>>>

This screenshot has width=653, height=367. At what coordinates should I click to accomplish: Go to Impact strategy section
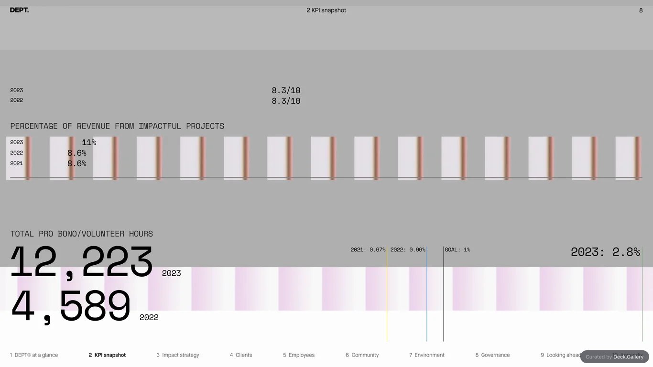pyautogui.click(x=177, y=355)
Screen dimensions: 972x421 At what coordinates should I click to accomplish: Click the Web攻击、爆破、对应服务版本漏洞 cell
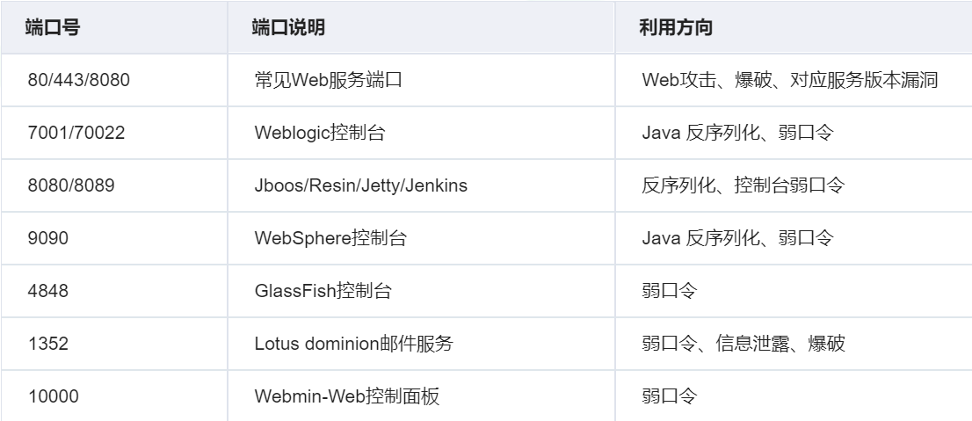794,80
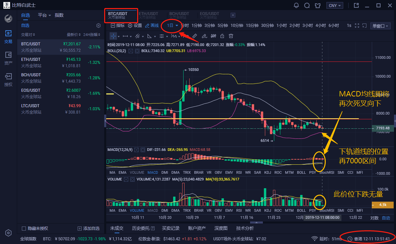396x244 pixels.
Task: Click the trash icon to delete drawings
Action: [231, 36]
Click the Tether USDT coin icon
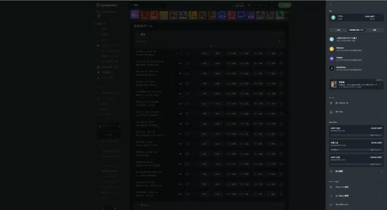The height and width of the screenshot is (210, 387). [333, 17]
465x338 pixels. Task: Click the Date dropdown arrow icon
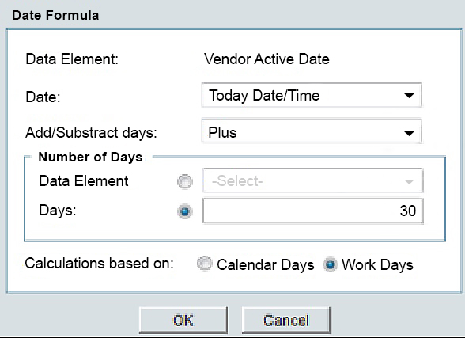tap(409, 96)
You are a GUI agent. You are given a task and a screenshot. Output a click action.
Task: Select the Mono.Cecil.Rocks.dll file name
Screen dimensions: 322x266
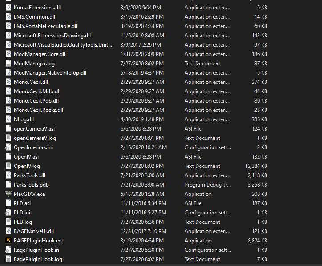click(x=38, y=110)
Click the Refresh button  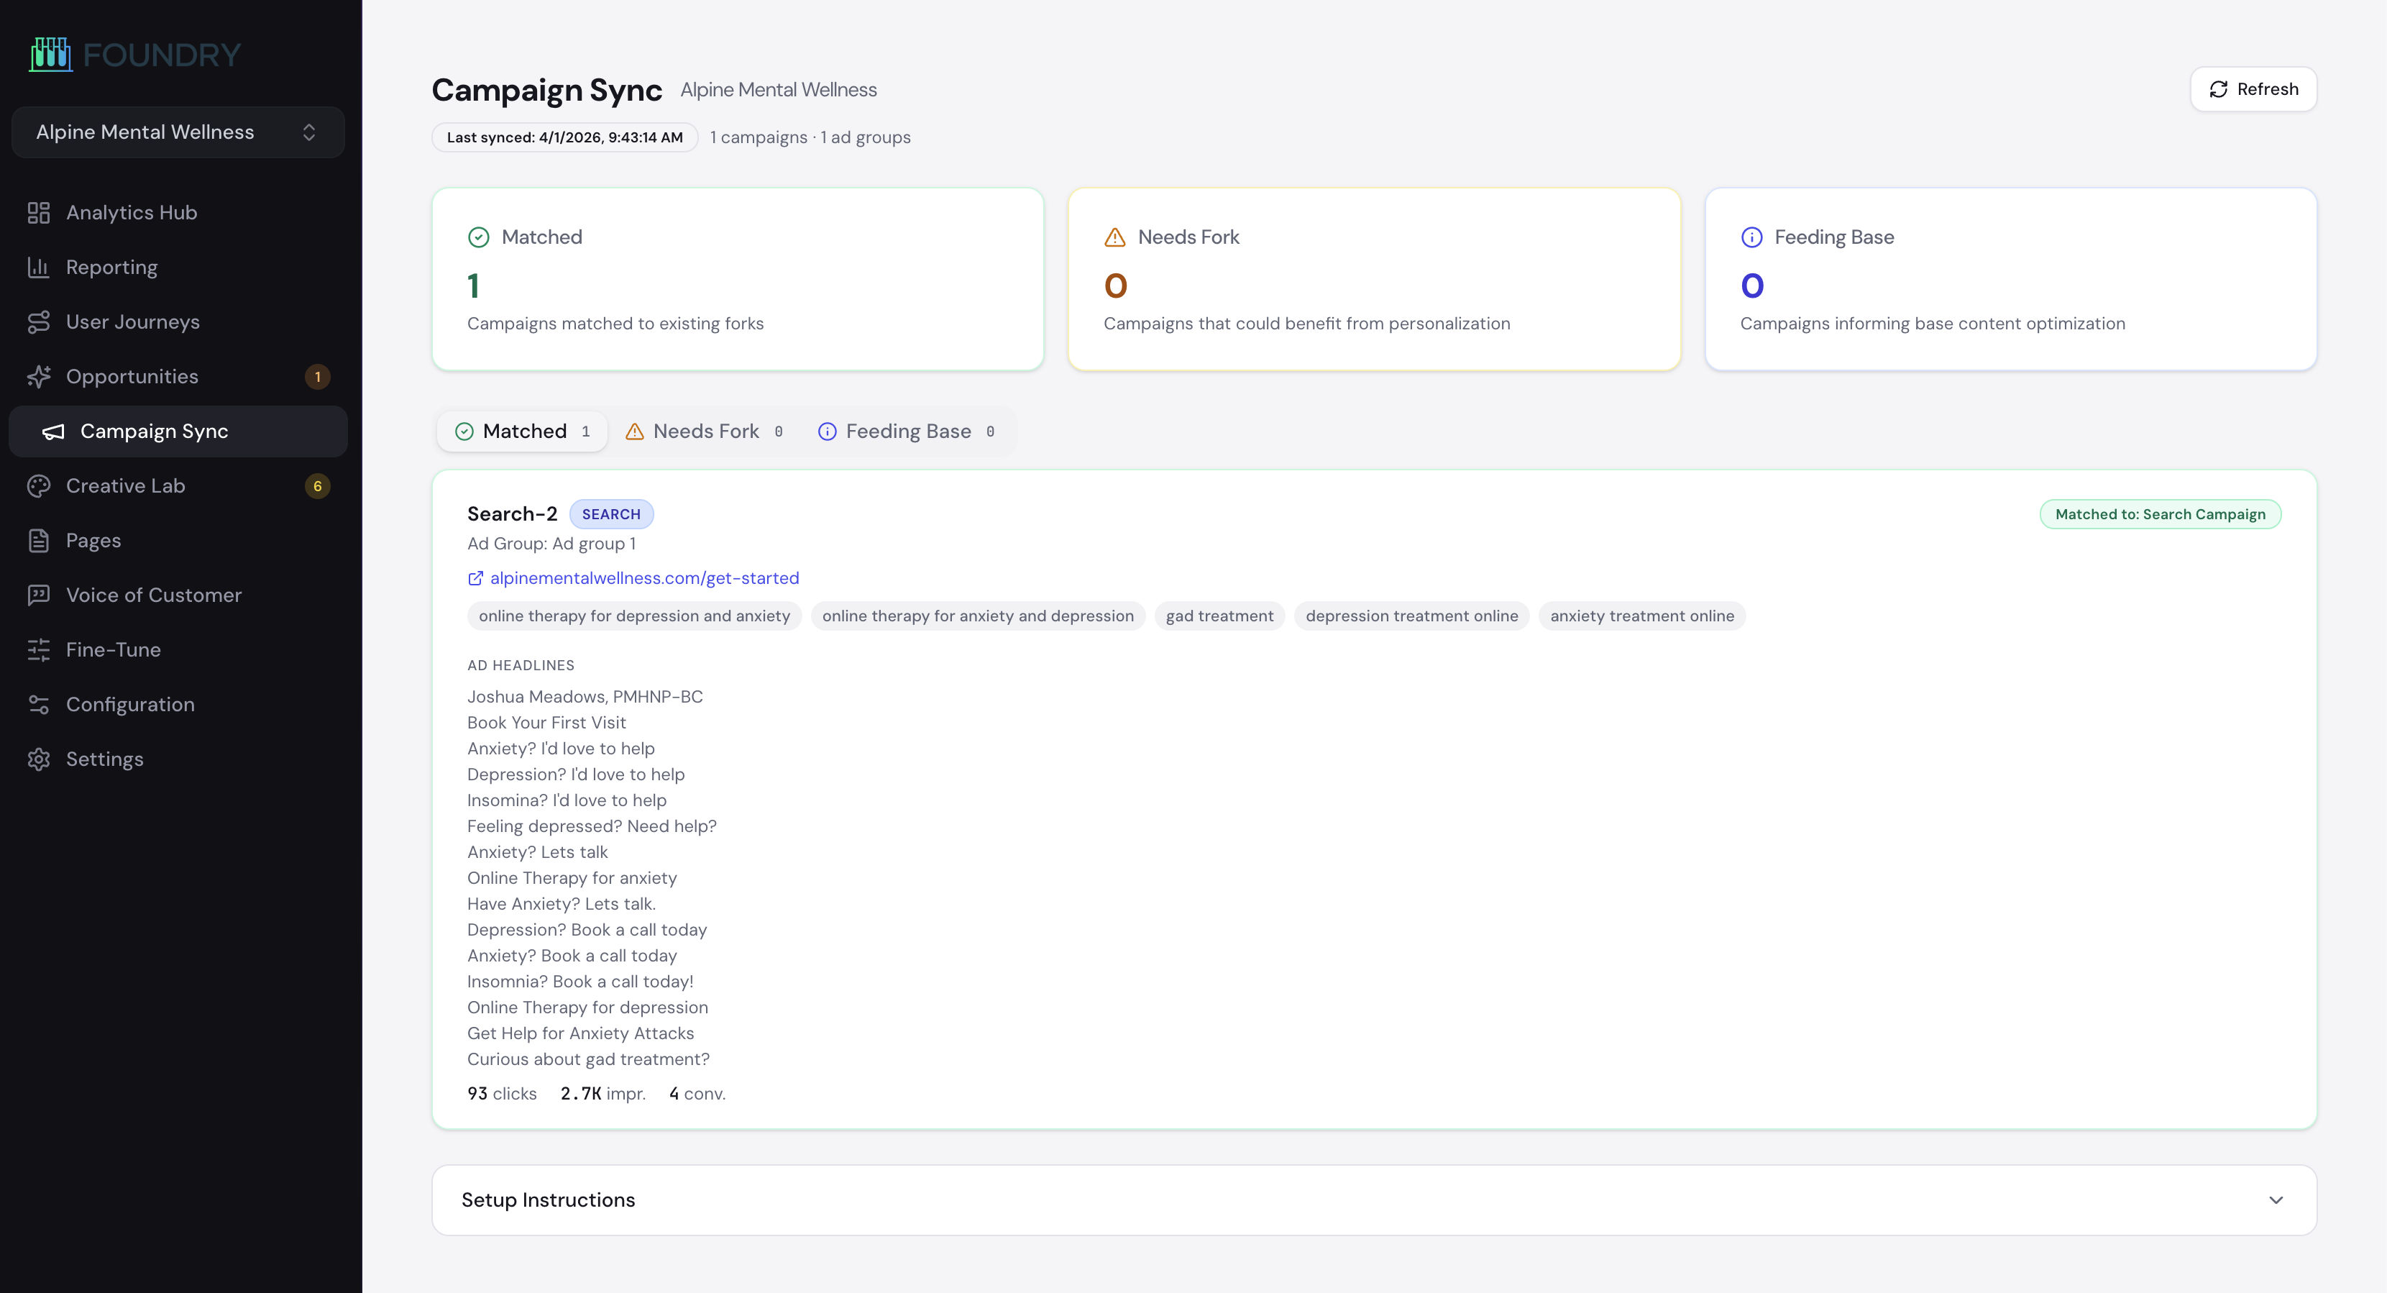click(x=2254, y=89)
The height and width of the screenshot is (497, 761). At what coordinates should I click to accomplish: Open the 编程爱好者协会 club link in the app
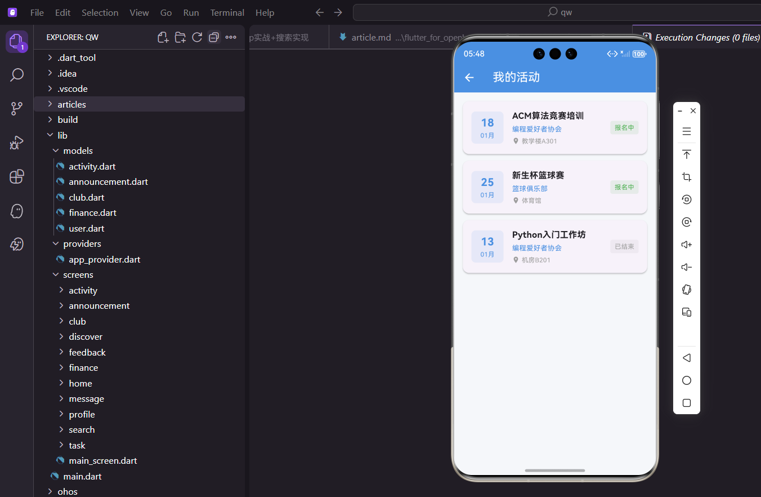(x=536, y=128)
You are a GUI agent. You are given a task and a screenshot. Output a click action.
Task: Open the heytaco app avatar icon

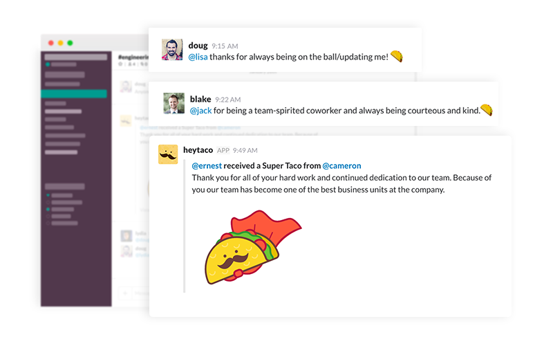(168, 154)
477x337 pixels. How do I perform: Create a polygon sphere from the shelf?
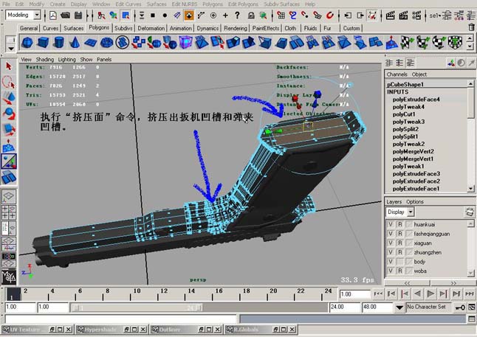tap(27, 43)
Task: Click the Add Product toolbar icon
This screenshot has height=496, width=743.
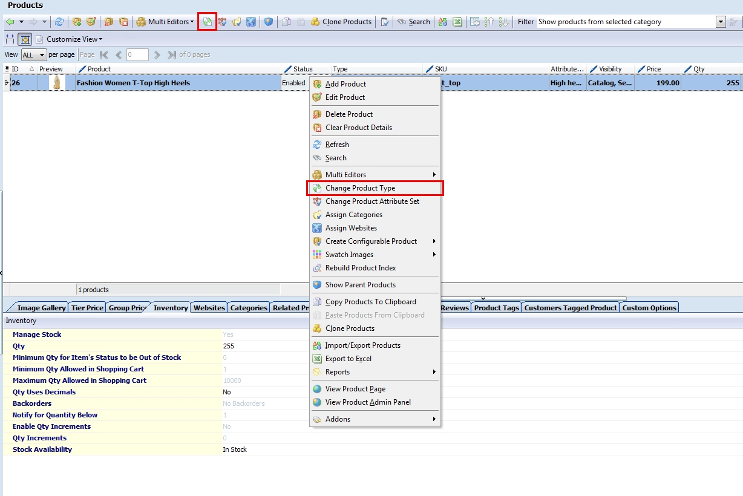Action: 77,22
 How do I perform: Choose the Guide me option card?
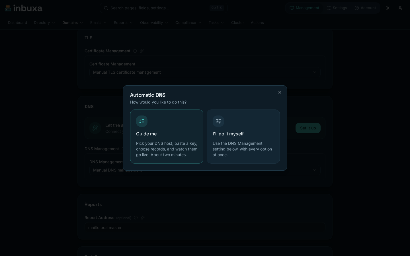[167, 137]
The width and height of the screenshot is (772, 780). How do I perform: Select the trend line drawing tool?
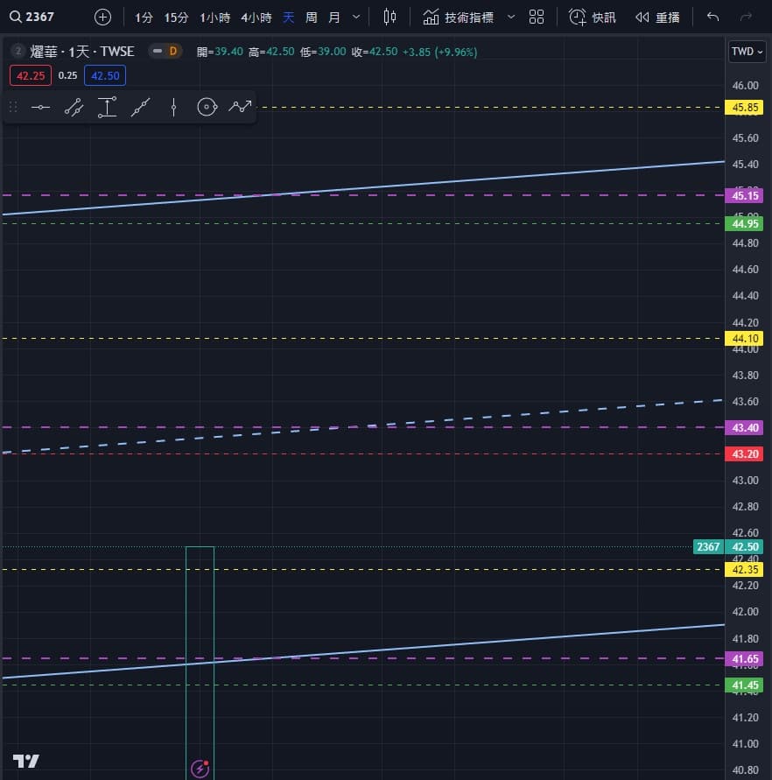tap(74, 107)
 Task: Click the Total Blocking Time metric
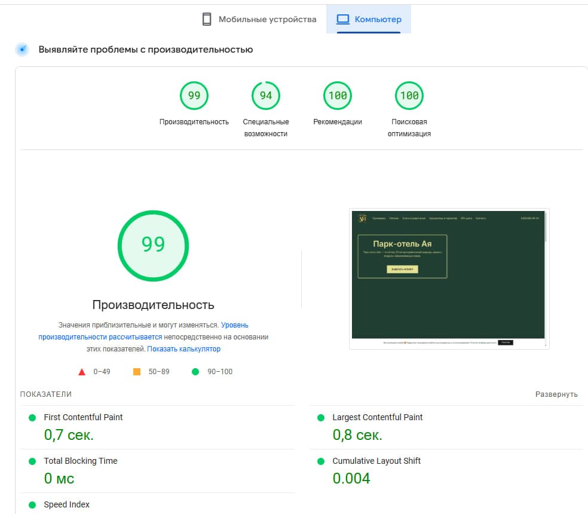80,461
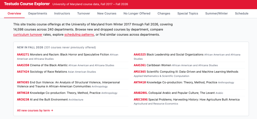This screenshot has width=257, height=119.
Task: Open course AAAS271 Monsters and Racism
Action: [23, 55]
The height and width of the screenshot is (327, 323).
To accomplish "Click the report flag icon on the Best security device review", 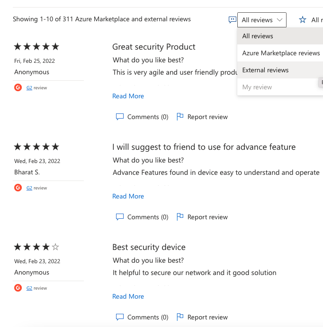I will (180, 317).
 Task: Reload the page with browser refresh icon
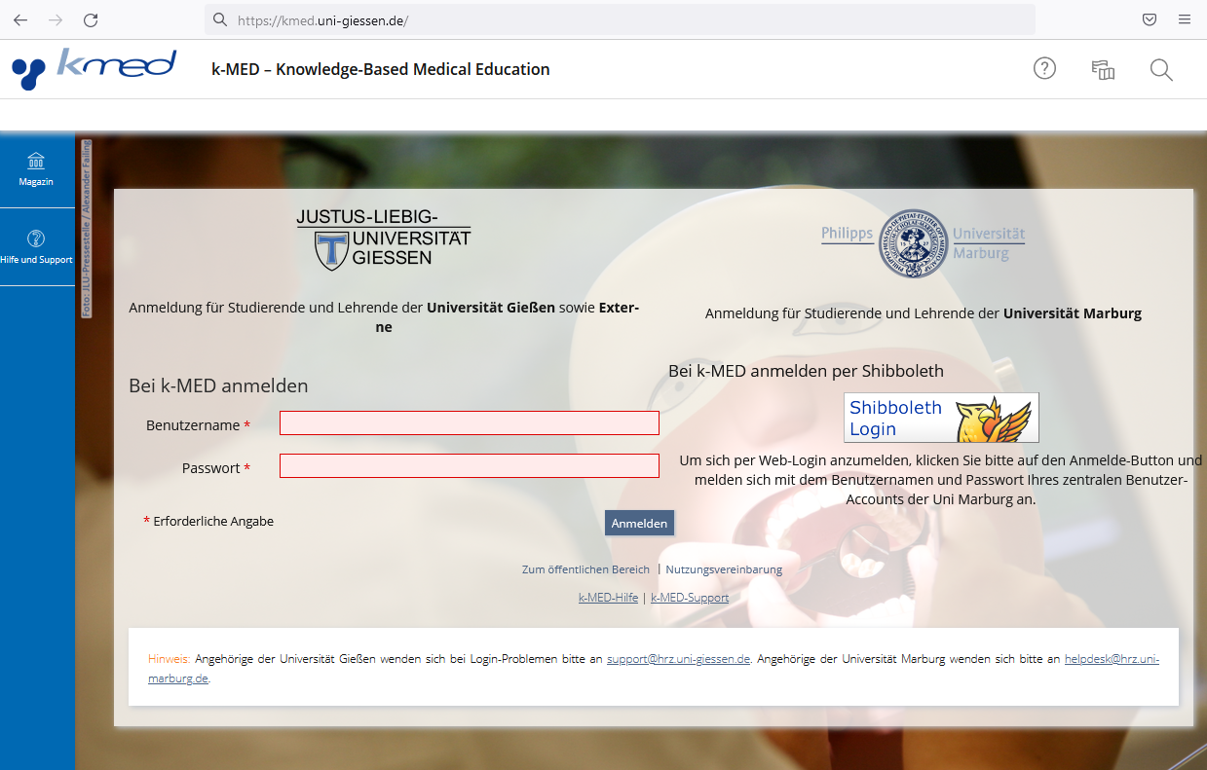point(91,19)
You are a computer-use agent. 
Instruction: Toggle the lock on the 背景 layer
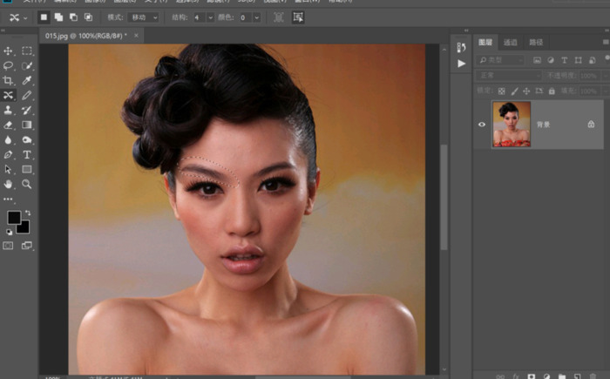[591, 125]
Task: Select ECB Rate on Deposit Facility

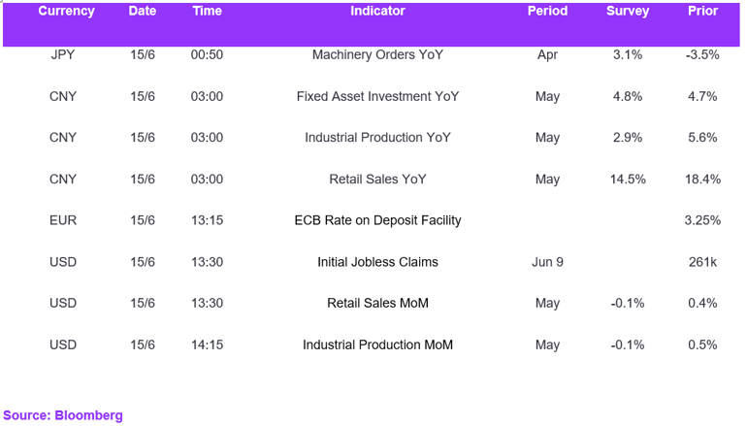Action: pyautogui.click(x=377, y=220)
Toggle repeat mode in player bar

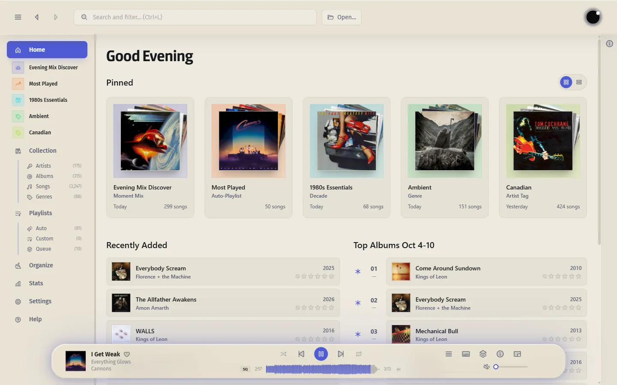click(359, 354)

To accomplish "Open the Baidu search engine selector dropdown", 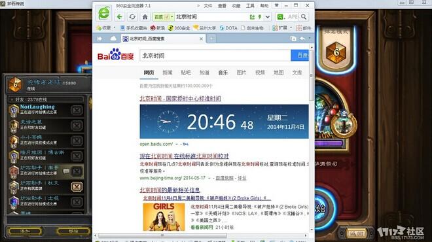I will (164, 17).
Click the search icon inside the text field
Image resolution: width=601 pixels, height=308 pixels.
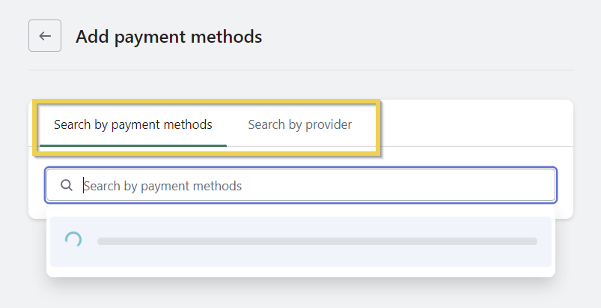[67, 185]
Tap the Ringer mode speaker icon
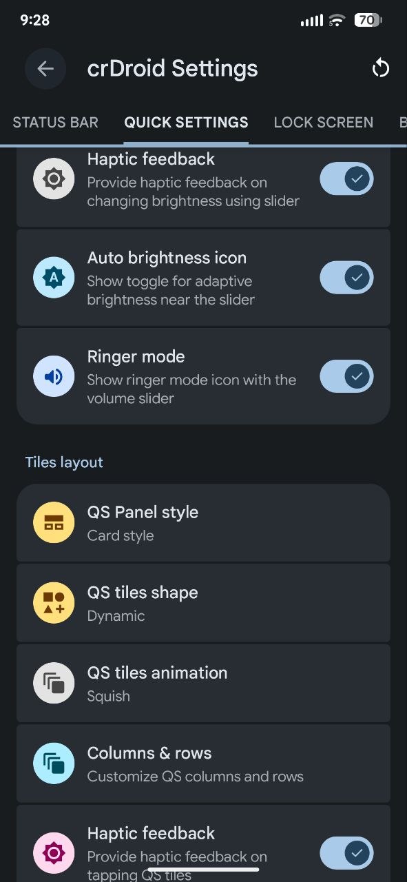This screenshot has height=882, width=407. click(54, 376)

<<<

Reproduce the material from its start through the line containing "Action: [231, 36]", replacing each "coordinates" with "screen position" and keeping everything else unchanged. Leave the pictures out.

This screenshot has width=653, height=367. At what screen position should I click to accomplish: Go to Impact strategy section
pyautogui.click(x=177, y=355)
Screen dimensions: 972x421 At what screen position should I click to accomplish: Click the Web攻击、爆破、对应服务版本漏洞 cell
794,80
396x244 pixels.
Task: Click the trash icon to delete drawings
Action: [231, 36]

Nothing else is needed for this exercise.